Er kwam een gedrongen, breedgeschouderde man binnen, met een pet en
grote, vol ankers getatoeëerde jatten. Op vermaakte toon zei hij:
'Zeg, die Willem, die stoffeerder die naast me woont..
De kastelein, die als een enorme, vadsige kater achter de tapkast
hing, knikte afwachtend.
'Hij heeft zich opgehangen vannacht, ' riep de man. En hij barstte
in een smakelijk gelach uit.
'Zo, ' zei de kastelein summier. Hij leek me geen gevoelsmens.
'Die vrouw van 'm komt vanmorgen de keuken in, ' vervolgde de
ander. 'Ze wou een eitje koken. Maar daar hing-ie. '
'Zo, ' zei de kastelein, een glas bier voltooiend. En het voor de
man neerzettend, veronderstelde hij: 'Zal ze nog wel effe
geschrokken wezen. '
'Dat wel, ' gaf de pet toe. 'Best wijffie, hoor. Met dat wijffie
kon hij lezen en schrijven. Want 't was een druif, hoor. '
De kastelein nam, bij wijze van instemming, even zijn neus tussen
duim en vinger, als iemand die iets onwelvoeglijks ruikt. Daarop
sprak hij, zijn woorden wikkend: "t Was een onbehouwen mens. Hij
kwam hier wel eens biljarten, maar dan lagen de ballen meer op de
vloer dan op het laken. '
'Vissen kon hij óók niet, ' zei de man, Willems grafschrift
voltooiend.
Nu kwam een lange, plechtige gestalte met een mooie witte kuif
binnen, ging zitten en sprak feestelijk: 'Gisteren ben ik
vijfenzestig geworden. ' De kastelein was er niet kapot van. Daarom
verlegde de oude zijn aandacht naar de andere man en herhaalde:
"Vijfenzestig. '
'Nou, ik heb ze gehad van vierenzestig, maar die waren niet te
eten, ' zei de pet. 'Die stonken de pan uit. '
De jubilaris bewolkte.
'Leuke klanten heb jij, ' zei hij tegen de kastelein.

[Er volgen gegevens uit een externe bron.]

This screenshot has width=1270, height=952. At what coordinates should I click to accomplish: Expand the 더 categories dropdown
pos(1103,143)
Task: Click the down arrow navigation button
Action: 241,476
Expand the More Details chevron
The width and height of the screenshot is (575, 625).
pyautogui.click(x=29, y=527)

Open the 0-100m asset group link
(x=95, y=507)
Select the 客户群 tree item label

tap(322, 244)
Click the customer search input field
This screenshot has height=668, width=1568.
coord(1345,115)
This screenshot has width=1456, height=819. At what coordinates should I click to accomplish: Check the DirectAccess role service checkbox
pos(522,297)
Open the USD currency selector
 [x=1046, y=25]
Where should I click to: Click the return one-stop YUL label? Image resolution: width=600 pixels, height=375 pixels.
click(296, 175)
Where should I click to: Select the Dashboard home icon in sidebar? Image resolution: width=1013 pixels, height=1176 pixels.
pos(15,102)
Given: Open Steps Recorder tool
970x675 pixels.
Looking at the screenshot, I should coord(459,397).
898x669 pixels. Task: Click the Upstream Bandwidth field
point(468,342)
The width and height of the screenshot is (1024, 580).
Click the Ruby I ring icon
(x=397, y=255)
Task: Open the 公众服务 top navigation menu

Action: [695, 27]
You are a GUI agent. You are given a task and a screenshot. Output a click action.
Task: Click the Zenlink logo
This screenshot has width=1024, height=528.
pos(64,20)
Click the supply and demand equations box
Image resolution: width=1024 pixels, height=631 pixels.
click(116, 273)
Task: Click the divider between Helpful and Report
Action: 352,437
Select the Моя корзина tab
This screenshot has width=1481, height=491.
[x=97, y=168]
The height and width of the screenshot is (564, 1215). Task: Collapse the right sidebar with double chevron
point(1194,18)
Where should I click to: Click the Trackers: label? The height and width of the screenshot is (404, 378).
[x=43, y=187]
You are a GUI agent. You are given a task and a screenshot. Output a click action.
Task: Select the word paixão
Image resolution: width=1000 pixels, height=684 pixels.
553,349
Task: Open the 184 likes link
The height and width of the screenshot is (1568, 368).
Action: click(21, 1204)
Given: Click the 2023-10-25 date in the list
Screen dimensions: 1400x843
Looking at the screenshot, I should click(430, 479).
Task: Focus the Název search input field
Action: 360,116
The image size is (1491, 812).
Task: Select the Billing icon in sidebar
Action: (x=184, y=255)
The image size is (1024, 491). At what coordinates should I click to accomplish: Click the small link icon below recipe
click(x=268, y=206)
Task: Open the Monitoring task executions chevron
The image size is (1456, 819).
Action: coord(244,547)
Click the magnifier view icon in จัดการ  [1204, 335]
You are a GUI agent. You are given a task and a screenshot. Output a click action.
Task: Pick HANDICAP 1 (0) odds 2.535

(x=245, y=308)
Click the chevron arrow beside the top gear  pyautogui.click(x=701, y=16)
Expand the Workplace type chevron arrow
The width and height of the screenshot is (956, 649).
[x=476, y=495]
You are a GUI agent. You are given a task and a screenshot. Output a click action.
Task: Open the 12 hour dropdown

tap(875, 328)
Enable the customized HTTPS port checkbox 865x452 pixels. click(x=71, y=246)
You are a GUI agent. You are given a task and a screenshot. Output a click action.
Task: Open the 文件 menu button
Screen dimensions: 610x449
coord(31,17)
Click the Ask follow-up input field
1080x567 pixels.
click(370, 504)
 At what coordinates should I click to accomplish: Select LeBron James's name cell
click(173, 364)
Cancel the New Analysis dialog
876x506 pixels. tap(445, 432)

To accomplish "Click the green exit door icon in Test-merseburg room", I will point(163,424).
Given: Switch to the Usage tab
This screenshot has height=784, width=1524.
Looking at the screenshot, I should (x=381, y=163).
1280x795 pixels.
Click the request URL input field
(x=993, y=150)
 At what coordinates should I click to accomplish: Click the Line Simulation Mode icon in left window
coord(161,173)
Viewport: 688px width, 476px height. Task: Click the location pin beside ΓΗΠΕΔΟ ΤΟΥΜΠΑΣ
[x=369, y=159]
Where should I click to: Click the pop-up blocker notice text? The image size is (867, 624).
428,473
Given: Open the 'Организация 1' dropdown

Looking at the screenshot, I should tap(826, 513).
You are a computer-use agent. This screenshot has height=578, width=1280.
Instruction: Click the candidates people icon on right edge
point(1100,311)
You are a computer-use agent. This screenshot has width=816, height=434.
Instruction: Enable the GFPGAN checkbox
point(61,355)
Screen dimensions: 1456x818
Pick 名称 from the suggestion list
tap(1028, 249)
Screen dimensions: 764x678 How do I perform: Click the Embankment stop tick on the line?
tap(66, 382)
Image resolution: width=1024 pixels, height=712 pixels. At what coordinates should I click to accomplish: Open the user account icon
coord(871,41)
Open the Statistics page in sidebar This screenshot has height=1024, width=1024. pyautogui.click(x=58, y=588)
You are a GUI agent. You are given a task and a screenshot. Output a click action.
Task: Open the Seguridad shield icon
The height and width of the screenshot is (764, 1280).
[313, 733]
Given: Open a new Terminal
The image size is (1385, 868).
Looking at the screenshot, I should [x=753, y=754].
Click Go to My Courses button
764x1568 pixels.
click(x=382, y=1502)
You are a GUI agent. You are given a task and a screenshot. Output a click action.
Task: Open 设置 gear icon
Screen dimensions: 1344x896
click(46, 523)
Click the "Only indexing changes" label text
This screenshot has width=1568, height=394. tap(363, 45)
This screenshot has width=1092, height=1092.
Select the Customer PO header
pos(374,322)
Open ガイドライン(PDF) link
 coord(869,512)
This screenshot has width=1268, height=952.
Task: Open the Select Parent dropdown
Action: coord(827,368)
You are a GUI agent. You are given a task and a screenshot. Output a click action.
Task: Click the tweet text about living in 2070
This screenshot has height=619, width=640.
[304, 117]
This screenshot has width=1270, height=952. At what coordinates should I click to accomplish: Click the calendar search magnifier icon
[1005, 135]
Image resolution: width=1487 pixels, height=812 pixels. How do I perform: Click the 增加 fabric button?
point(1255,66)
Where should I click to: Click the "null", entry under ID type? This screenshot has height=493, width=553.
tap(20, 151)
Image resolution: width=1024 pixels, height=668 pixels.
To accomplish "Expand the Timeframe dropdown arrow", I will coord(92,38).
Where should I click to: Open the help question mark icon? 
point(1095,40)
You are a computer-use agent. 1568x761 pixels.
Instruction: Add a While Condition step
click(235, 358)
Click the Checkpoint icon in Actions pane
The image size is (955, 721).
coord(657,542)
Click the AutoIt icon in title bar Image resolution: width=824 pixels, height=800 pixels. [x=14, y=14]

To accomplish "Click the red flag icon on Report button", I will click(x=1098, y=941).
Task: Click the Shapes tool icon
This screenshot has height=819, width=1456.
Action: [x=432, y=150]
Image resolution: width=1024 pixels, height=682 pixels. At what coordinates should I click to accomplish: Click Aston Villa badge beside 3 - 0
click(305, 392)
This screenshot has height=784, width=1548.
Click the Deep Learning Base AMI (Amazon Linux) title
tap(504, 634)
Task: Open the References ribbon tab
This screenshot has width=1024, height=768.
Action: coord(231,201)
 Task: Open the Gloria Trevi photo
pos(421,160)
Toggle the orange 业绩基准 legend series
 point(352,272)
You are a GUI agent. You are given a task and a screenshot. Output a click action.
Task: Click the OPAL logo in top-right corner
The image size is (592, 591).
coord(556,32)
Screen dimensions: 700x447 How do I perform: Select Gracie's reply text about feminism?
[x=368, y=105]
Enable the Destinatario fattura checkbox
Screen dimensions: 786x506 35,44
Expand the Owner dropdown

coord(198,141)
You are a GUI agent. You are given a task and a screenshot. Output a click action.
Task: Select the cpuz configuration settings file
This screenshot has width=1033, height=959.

'Hij is goed voor z'n fiets, ' antwoordde deze. 'Moet je bier?'
'Nee, geef maar een borreltje, dan hoef je niet zo zwaar te tillen,
' sprak de ander.
De kastelein bracht het hem, strompelde weer terug achter zijn
buffet en zei, op mijmerende toon: 'Ik heb hier jaren een klant
gehad en die had dat ook... '
'Wat?' vroeg de pet.
'Levensmoeheid, ' vervolgde de kastelein. 'Dat was een bakker. Die
man bakte heel lekker brood. Persóónlijk brood. Van die knappende
puntjes, weet jewel. Zo bros. Maar ja, die man had een zekere
weemoed. En dan kreeg ik 'm hier binnen en dan was 't borreltje,
borreltje, borreltje, en om een uur of een, als hij goed doorgezakt
was, dan zei hij tegen me: "Ik ga me verdoen. " En ik probeerde 'm
nog terug te houden. Ik zei: "Kees, jongen, doe dat nou niet, wat
heb je aan die gein?" Want hij had elf kinderen. Dat is een hok
vol, hoor. Daar kun je maar niet zó uitstappen. Als je een
vrijgezelle jongen bent, dan zeg ik nog alla. Maar elf. En hij had
ze ten slotte zelf gemaakt, niet? Maar er was geen praten aan. Dat
zeg ik, een zekere weemoed had die man. Dus op het laatst liet ik
'm maar gaan. Ik schenk hem wel in, maar ik ben per slot zijn
hoeder niet. '
'En, heeft ie het gedaan?' vroeg de pet. al bij voorbaat grijnzend.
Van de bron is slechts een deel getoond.